- SHORT TASK 1 -
List every person named in the thread, giving the full name wherever the thread provides one.
- SHORT TASK 2 -
In the thread, what does version 3 of the patch return when fast-diff is not available?
- SHORT TASK 3 -
Please repeat a passage from the thread word for word, beginning at the words "Max, Jason, thanks" and stopping after "they are stored.".
-- PASSAGE start --
Max, Jason, thanks for the details!

If you agree, I'll try to implement something similar, iterating on all
snapshots.

What about metadata?
I saw some APIs (e.g. rbd_metadata_list()) that allow us to get the metadata.
An idea could be to iterate over them and sum the keys-values size returned,
but I'm not sure they are returned in the same format as they are stored.

Thanks,
Stefano
Max Reitz July 9, 2019, 3:32 p.m. UTC | #8
On 09.07.19 15:09, Stefano Garzarella wrote:
> On Tue, Jul 09, 2019 at 08:55:19AM -0400, Jason Dillaman wrote:
>> On Tue, Jul 9, 2019 at 5:45 AM Max Reitz <mreitz@redhat.com> wrote:
>>>
>>> On 09.07.19 10:55, Max Reitz wrote:
>>>> On 09.07.19 05:08, Jason Dillaman wrote:
>>>>> On Fri, Jul 5, 2019 at 6:43 AM Stefano Garzarella <sgarzare@redhat.com> wrote:
>>>>>>
>>>>>> On Fri, Jul 05, 2019 at 11:58:43AM +0200, Max Reitz wrote:
>>>>>>> On 05.07.19 11:32, Stefano Garzarella wrote:
>>>>>>>> This patch allows 'qemu-img info' to show the 'disk size' for
>>>>>>>> the RBD images that have the fast-diff feature enabled.
>>>>>>>>
>>>>>>>> If this feature is enabled, we use the rbd_diff_iterate2() API
>>>>>>>> to calculate the allocated size for the image.
>>>>>>>>
>>>>>>>> Signed-off-by: Stefano Garzarella <sgarzare@redhat.com>
>>>>>>>> ---
>>>>>>>> v3:
>>>>>>>>   - return -ENOTSUP instead of -1 when fast-diff is not available
>>>>>>>>     [John, Jason]
>>>>>>>> v2:
>>>>>>>>   - calculate the actual usage only if the fast-diff feature is
>>>>>>>>     enabled [Jason]
>>>>>>>> ---
>>>>>>>>  block/rbd.c | 54 +++++++++++++++++++++++++++++++++++++++++++++++++++++
>>>>>>>>  1 file changed, 54 insertions(+)
-- PASSAGE end --
-- DATASET EXCERPTS start --
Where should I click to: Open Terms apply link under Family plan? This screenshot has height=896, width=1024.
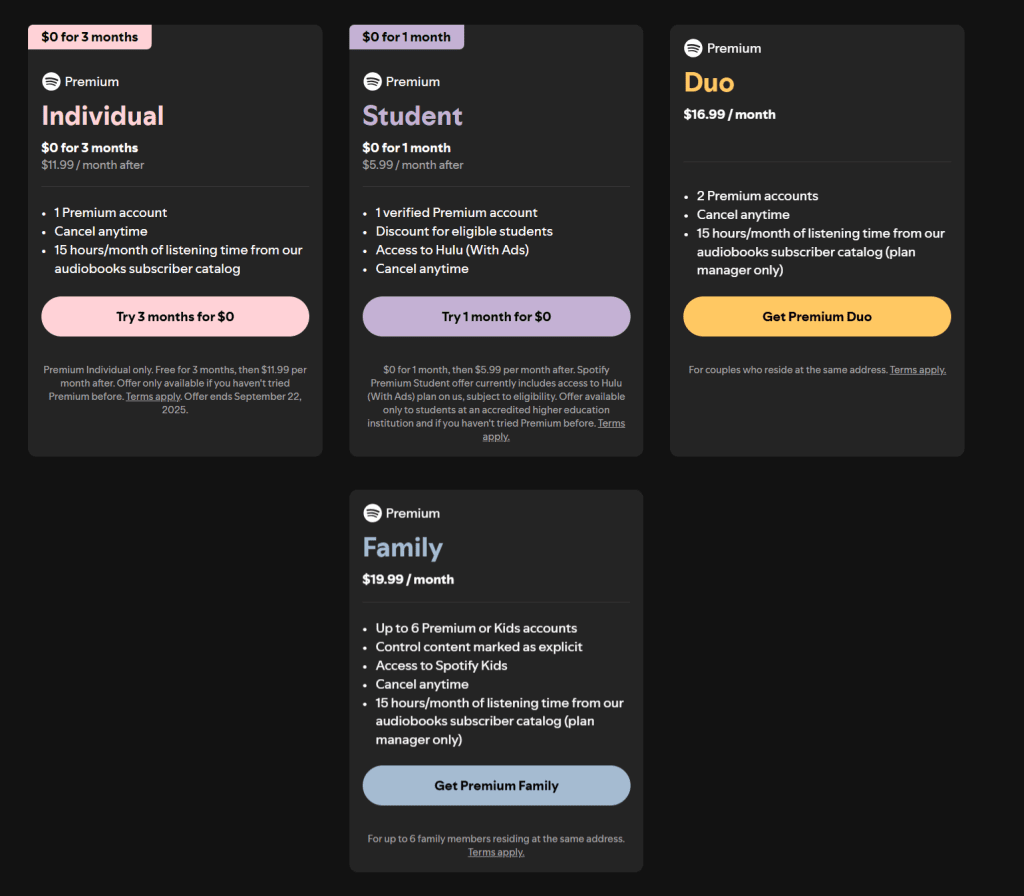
-- DATASET EXCERPTS end --
-- DATASET EXCERPTS start --
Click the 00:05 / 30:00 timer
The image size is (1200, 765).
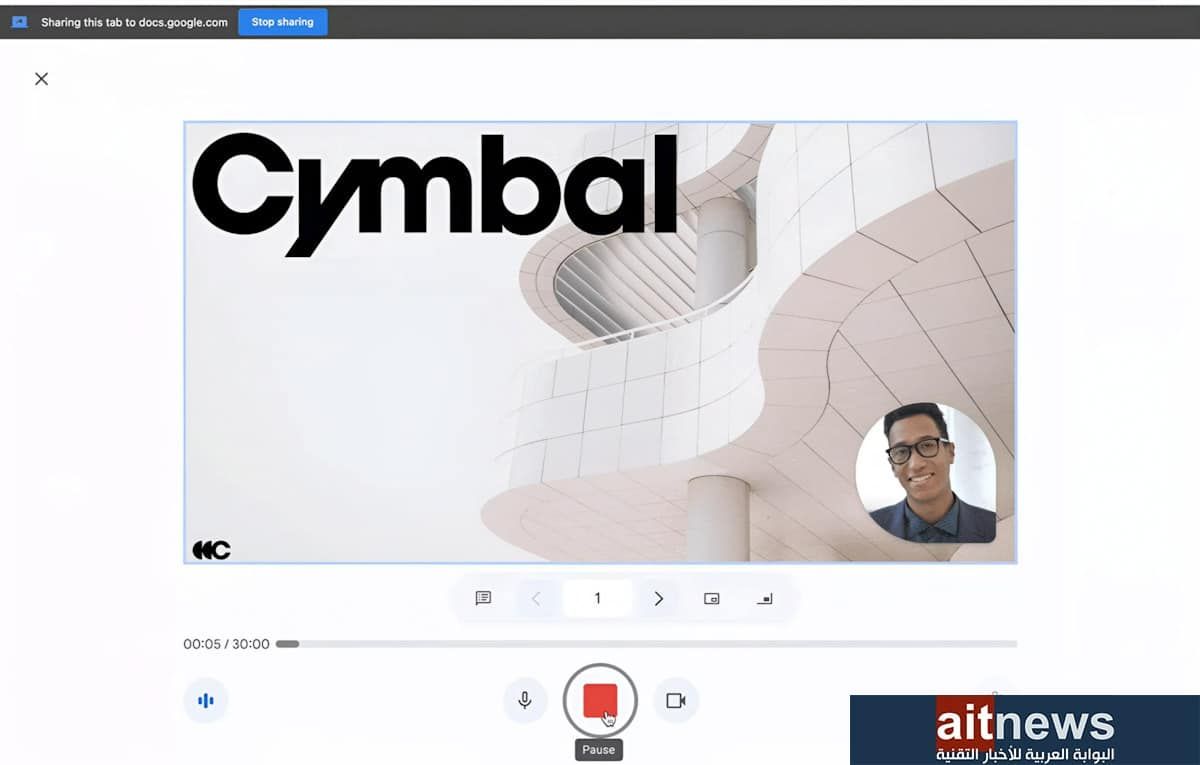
-- DATASET EXCERPTS end --
- WRITTEN RESPONSE 1 -
Max Reitz, Jason Dillaman, Stefano Garzarella, John

- WRITTEN RESPONSE 2 -
It returns -ENOTSUP instead of -1.

- WRITTEN RESPONSE 3 -
Max, Jason, thanks for the details!

If you agree, I'll try to implement something similar, iterating on all
snapshots.

What about metadata?
I saw some APIs (e.g. rbd_metadata_list()) that allow us to get the metadata.
An idea could be to iterate over them and sum the keys-values size returned,
but I'm not sure they are returned in the same format as they are stored.